Report by Nqobile Bhebhe

A treasury bill (TB) is a short-term debt obligation backed by the government with a maturity period of less than one year.

TBs are issued through a competitive bidding process. Two attempts by the central bank to raise $15 million have so far hit a brick wall.

Finance minister Tendai Biti last week took a swipe at some banks accusing them of giving government headache. He cited Barclays Bank, Stanbic Bank and Standard Chartered as the main culprits.

Biti said the banks had stayed away from participating in the TBs floated recently. “These banks, Barclays Bank, Stanbic Bank and Standard Chartered have attitude problems which I won’t say much of, but we will also act on that,” Biti said.

“Treasury Bills are the most secure form of liquidity . . . but they did not participate.” Treasury Bills were last floated in 2008. Meanwhile, Biti said government will soon make an announcement on interests rates and bank charges as the current regime was very punitive and discouraged a saving culture.

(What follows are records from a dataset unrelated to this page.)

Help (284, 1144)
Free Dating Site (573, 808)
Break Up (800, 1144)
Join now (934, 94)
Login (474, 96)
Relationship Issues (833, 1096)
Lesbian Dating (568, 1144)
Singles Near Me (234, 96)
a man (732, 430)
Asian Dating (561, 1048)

The banking public has in recent months complained over interest rates and service charges as some banks have been quoting interest rates of up to 50% per annum.

Appeals have been made to government to introduce a policy to discourage exorbitant interests rates by banks. Biti said depositors earn virtually no interest on their deposits, which, instead of increasing were actually whittled down by charges.

“As a country, foreign direct investment alone is not enough we need to revive the culture of saving locally. But how do people save in an environment that does not permit?” Biti queried. “Interests rates are too high.

Banks should stop their unethical practices. As regulators, we are taking measures and in the next few weeks, a pronouncement on high interests rates and bank charges will be made. What is happening is voodoo banking and our bankers have been watching too many Nigerian movies.”

On credit lines, the minister, said Treasury has engaged South Africa with the view of restoring R2,75 billion lines of credit that used to exist between Pretoria and Harare, and positive feedback was expected.